**EXERCISE AIM:** What is the number of lines in the data that contain "computer"? Nothing besides that number, please.

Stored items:

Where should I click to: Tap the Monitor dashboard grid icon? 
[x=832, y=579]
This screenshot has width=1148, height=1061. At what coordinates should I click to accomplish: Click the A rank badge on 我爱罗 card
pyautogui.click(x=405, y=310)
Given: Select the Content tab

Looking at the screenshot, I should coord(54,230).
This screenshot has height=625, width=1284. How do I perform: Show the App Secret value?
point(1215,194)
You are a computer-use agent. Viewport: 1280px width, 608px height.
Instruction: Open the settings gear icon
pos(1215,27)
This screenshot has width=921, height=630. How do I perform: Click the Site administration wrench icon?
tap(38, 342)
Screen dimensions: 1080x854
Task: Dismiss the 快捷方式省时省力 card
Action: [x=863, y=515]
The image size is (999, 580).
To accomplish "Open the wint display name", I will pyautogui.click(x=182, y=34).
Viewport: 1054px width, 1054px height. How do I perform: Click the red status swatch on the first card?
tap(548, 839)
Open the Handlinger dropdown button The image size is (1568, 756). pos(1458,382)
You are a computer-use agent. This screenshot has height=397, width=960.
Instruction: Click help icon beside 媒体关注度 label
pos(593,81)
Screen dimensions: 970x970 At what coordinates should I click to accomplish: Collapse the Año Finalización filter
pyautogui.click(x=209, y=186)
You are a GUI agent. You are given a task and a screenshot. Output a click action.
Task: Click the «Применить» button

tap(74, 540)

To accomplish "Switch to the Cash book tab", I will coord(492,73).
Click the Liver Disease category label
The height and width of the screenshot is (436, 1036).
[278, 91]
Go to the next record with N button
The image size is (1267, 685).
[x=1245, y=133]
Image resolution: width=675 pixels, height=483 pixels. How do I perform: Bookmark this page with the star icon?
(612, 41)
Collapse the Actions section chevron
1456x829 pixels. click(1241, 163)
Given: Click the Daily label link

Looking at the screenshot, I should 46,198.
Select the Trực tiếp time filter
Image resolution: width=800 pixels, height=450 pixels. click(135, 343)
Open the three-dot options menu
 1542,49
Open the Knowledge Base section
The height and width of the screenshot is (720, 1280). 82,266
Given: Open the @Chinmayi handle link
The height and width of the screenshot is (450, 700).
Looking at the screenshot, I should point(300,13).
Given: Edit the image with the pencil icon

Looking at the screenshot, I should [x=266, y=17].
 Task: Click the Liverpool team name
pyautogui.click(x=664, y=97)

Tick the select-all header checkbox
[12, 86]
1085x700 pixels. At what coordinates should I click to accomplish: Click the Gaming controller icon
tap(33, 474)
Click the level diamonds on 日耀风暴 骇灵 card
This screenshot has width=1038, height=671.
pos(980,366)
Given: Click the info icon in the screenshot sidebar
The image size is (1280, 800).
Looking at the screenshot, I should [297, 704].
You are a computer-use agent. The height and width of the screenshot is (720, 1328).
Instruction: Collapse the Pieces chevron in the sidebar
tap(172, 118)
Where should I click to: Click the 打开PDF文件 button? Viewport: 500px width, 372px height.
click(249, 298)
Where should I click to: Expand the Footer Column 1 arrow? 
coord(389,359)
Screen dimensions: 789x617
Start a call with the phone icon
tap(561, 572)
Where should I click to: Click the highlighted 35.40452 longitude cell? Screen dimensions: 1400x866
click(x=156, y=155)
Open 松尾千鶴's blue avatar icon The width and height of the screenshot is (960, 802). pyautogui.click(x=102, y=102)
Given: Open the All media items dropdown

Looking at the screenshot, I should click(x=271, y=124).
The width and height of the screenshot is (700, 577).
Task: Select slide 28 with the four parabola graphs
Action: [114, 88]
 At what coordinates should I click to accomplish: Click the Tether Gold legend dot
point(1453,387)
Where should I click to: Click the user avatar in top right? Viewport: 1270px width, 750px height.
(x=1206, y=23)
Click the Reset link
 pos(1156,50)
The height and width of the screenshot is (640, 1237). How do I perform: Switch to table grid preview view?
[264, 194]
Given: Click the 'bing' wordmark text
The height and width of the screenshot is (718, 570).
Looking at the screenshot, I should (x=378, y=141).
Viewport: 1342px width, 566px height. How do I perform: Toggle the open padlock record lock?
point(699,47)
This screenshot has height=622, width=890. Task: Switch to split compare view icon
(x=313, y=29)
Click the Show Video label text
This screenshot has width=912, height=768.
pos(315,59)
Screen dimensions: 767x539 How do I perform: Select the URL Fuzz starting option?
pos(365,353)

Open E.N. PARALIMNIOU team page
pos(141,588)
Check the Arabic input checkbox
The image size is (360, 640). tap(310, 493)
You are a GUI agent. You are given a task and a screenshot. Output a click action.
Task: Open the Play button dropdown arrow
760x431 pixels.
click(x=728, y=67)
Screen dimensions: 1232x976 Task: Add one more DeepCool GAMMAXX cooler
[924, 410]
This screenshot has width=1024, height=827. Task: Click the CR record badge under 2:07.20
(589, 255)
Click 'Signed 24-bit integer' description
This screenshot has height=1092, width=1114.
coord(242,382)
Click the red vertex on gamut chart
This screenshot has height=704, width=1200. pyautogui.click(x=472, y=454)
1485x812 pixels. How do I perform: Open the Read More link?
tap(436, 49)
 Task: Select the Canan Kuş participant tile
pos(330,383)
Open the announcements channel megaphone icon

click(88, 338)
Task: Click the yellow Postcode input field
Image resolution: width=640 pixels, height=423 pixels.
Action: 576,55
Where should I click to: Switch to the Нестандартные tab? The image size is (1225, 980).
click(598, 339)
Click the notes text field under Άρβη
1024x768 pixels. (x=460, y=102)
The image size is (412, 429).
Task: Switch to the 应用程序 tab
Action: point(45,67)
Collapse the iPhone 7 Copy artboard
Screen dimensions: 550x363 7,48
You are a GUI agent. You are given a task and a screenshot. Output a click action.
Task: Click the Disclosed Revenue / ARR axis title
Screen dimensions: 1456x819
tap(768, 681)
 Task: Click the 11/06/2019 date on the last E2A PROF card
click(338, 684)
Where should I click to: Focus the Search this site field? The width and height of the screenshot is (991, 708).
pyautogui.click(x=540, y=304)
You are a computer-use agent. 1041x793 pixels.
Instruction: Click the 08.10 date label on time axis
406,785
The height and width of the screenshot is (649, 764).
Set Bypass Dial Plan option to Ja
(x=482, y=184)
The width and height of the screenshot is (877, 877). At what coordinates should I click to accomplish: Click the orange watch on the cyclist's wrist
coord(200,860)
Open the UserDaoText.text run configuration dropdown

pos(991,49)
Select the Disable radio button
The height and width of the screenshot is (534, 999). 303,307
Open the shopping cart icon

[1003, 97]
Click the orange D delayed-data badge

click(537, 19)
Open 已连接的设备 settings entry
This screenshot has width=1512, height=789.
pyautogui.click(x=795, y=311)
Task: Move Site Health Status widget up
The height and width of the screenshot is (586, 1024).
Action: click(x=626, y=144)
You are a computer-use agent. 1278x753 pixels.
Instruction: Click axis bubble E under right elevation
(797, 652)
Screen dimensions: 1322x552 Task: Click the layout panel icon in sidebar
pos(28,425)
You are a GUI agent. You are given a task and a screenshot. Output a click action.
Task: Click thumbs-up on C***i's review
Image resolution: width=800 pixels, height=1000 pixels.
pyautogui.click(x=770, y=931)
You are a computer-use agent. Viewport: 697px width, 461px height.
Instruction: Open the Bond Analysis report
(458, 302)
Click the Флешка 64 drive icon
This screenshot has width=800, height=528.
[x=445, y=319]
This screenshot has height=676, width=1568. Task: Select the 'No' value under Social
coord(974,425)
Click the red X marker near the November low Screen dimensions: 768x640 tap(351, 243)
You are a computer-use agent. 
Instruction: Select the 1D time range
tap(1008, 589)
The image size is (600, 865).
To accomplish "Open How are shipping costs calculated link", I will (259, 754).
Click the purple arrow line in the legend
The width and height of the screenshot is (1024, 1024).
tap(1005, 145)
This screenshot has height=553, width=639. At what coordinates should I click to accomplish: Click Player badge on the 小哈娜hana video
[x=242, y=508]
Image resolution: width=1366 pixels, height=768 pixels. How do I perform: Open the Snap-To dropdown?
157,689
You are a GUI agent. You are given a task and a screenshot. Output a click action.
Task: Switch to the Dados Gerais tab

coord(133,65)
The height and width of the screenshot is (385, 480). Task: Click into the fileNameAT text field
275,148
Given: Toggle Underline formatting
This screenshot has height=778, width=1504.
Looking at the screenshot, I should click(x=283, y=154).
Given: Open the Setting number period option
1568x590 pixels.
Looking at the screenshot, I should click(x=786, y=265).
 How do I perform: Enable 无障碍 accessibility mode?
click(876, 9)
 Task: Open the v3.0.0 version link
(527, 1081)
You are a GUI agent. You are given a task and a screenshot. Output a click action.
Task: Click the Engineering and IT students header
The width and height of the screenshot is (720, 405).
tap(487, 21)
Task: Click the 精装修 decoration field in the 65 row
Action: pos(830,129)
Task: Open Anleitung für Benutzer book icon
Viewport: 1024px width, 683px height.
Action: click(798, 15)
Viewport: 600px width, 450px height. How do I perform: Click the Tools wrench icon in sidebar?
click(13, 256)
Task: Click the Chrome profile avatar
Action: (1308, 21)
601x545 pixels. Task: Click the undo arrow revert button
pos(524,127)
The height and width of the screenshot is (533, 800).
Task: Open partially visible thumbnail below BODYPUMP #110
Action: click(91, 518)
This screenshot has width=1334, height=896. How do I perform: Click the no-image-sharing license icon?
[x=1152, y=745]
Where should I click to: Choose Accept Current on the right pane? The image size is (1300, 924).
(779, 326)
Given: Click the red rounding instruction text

**OUTPUT:** 7